What is Form CT-1 used for?

Form CT-1 is the annual Railroad Retirement Tax Return used by employers covered under the Railroad Retirement Tax Act (RRTA). It reports Tier I taxes (the FICA equivalent) and Tier II taxes (railroad-specific retirement contributions) paid for railroad employees during the calendar year, and reconciles those taxes against RRTA deposits made throughout the year.

Who must file Form CT-1?

Form CT-1 is filed by railroad employers covered under RRTA – primarily rail carriers, their directly or indirectly controlled subsidiaries, and employers of railroad employee representatives such as union officials. Standard employers outside the railroad industry do not file CT-1; they file Form 941 for quarterly FICA taxes instead.

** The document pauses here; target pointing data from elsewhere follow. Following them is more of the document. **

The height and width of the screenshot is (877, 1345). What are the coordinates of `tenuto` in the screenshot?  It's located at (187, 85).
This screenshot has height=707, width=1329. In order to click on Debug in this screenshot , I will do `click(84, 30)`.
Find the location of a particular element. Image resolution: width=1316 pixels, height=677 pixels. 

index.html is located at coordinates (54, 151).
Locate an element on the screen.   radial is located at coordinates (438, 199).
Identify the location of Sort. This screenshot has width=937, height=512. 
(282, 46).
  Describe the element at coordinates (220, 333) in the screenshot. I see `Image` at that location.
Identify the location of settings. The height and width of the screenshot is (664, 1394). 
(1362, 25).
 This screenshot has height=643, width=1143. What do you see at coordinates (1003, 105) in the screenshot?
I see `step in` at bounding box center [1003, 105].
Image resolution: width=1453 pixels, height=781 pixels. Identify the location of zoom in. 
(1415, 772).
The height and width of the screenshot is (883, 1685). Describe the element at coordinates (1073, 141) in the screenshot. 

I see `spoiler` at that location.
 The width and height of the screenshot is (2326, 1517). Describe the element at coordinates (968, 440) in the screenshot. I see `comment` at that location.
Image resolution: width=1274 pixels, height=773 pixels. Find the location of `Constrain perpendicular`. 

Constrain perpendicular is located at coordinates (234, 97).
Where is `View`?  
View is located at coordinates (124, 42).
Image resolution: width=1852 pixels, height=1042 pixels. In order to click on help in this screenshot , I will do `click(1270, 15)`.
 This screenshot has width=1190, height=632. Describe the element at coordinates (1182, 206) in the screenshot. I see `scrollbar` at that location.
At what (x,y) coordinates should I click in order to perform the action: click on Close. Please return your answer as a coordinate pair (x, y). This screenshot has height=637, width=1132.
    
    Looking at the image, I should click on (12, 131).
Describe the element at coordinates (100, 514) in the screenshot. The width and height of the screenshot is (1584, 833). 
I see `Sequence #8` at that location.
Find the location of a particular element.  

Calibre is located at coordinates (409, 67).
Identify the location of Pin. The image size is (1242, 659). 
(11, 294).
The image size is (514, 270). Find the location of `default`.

What is the difference between Tier I and Tier II taxes on Form CT-1?

Tier I taxes are the FICA equivalent, calculated at the same rates as Social Security and Medicare and covering the same wage bases. Tier II taxes are additional railroad-specific retirement contributions with a separate compensation maximum and separate employer and employee rates set annually by the Railroad Retirement Board. Both are reported on Form CT-1.

When is Form CT-1 due?

Form CT-1 is due February 28 for the prior calendar year. If all required RRTA deposits were made on time throughout the year, the deadline extends to March 10. This is later than the Form 941 equivalent deadlines and should be noted separately in the filing calendar for railroad clients.

Do railroad employers file Form 940 for unemployment?

No. Railroad employers subject to RRTA do not file Form 940. Railroad unemployment is covered under the Railroad Unemployment Insurance Act (RUIA), administered by the Railroad Retirement Board, and involves separate tax and filing requirements outside the RRTA and CT-1 framework.